Frank advises not to even bother with the requirement that they are familiar with the target programming language or application platform stack. He also advises to let them telecommute 100% of the time if they want to. His reason for all of this is the claim that a good quality programmer will be 10 times more productive than an average coder. My guess is that the big boost in productivity will come once they learn the environment, etc.
Erik makes the case that a good, well-rounded developer will advance the project faster than a hot code specialist. If you had to choose between an average developer and an excellent programmer, then you should pick the developer.
It's really the choice between generalists and specialists which, really, is no choice at all.
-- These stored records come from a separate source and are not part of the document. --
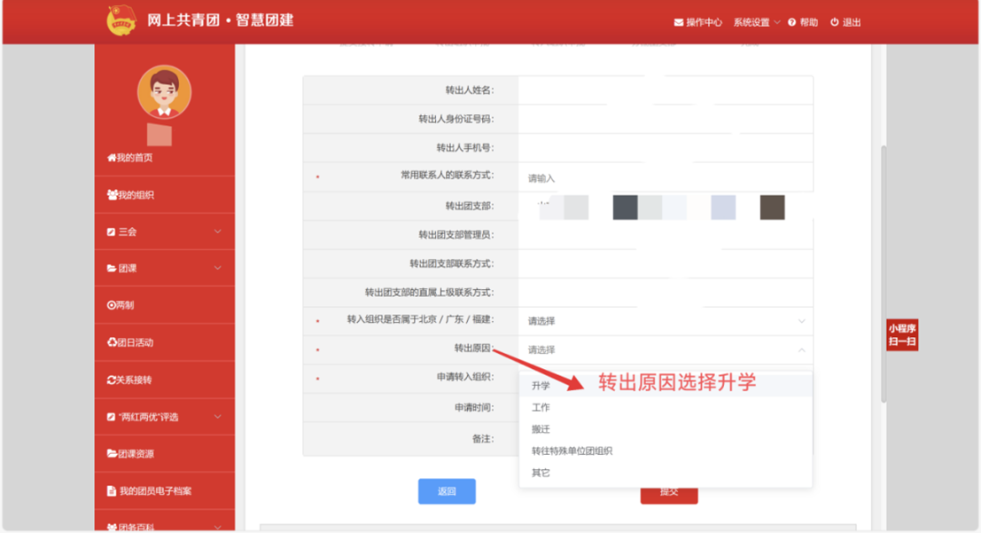Open 我的组织 in the sidebar

pos(131,195)
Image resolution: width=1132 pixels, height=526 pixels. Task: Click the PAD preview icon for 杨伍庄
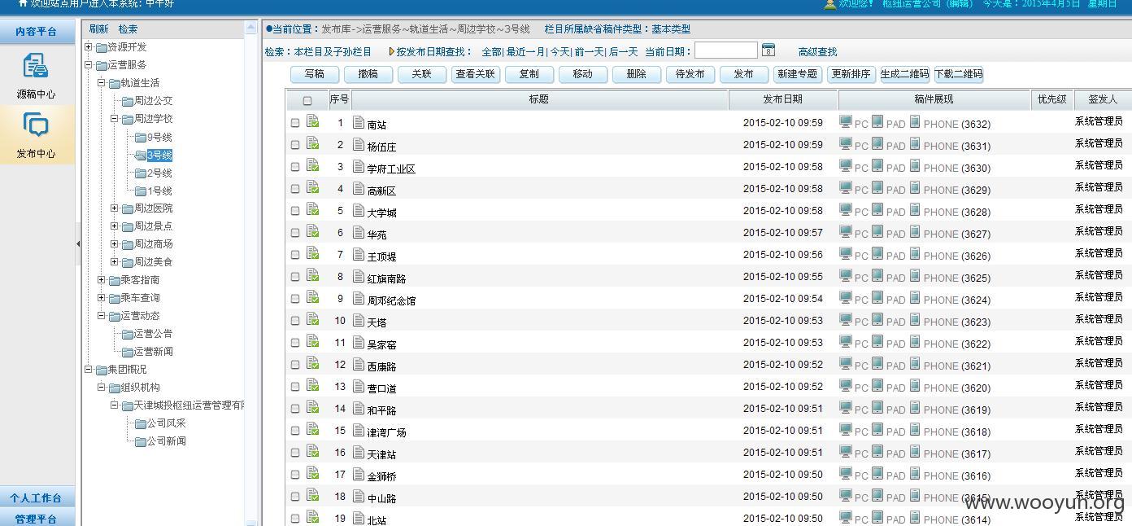coord(877,144)
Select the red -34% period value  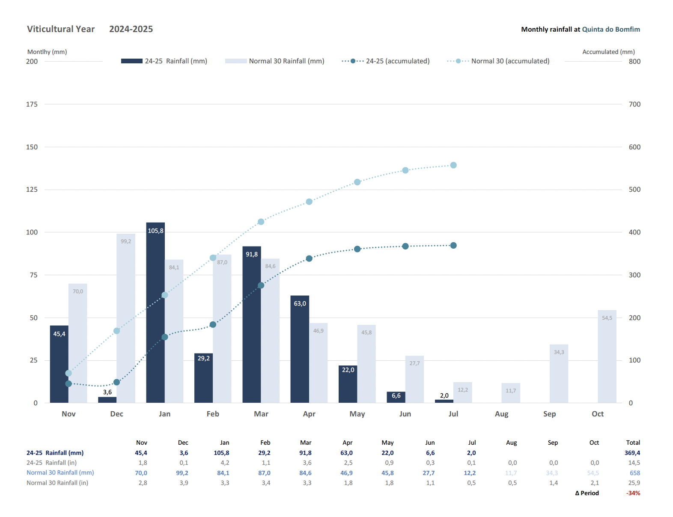(633, 493)
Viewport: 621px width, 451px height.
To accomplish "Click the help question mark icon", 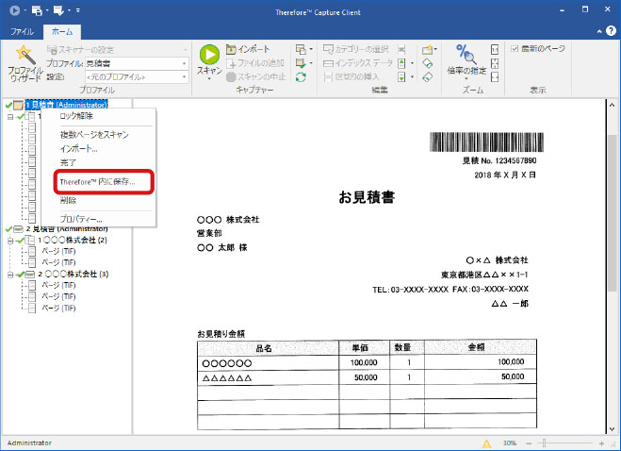I will (x=611, y=31).
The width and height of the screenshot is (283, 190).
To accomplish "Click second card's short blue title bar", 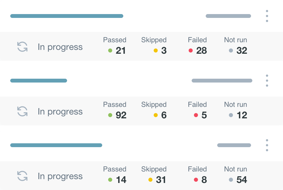I will [39, 81].
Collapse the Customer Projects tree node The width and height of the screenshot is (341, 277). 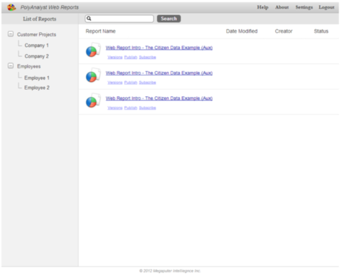11,34
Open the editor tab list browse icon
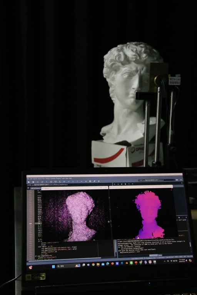197x295 pixels. (x=28, y=188)
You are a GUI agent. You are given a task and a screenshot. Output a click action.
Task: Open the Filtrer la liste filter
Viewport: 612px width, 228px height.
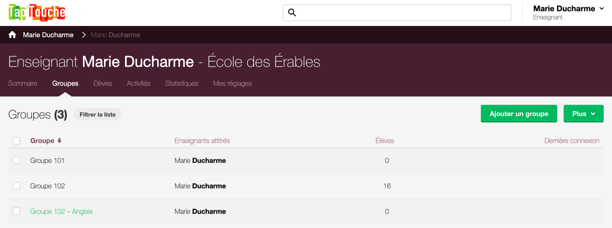click(98, 114)
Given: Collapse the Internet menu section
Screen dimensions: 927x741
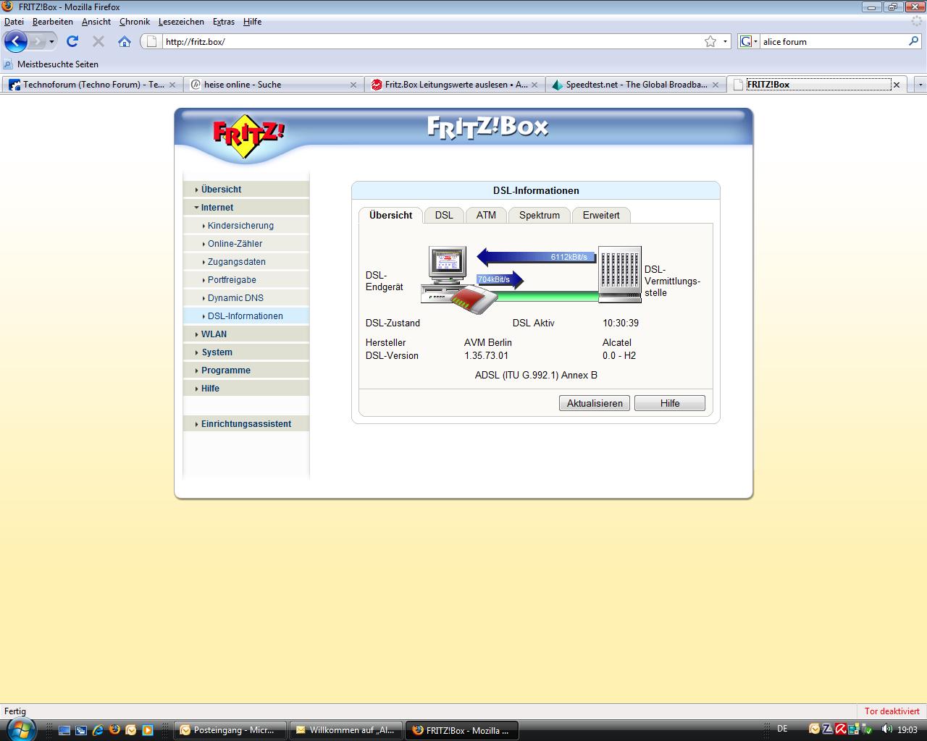Looking at the screenshot, I should pyautogui.click(x=217, y=208).
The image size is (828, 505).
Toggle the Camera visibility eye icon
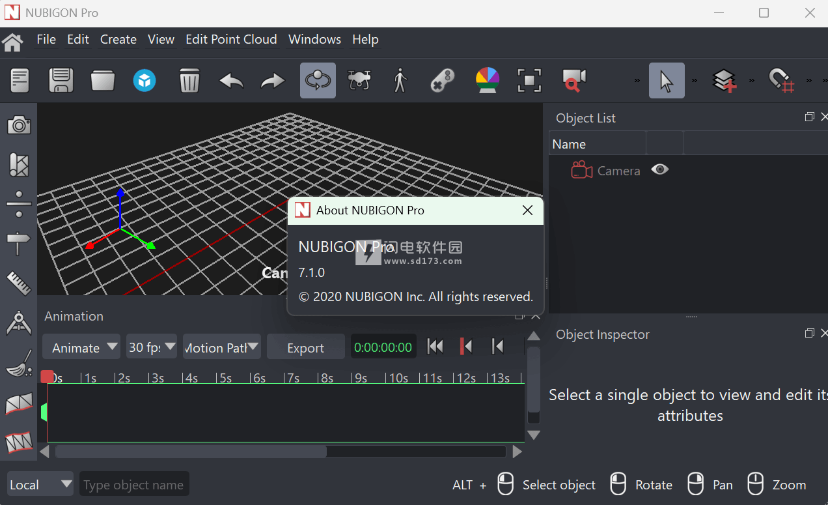659,170
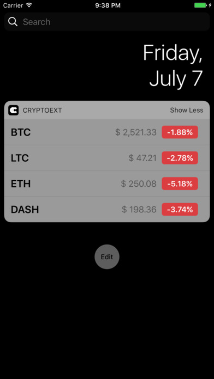Viewport: 214px width, 379px height.
Task: Tap the CRYPTOEXT widget title
Action: pos(42,111)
A project full of specialists may produce something brilliant but it is unlikely to advance the stated goals of the organization. A project filled with generalists might produce something completely on target but with a very lackluster execution. I say, let's embrace the genius of the and over the tyranny of the or and staff the project with both. Use the generalists to keep the project nimble and on target. Use the specialists to quickly solve any advanced technical problems that will arise. You wouldn't play chess with all bishops or send out nothing but running backs on to the football field. Why would you do the same thing in software development?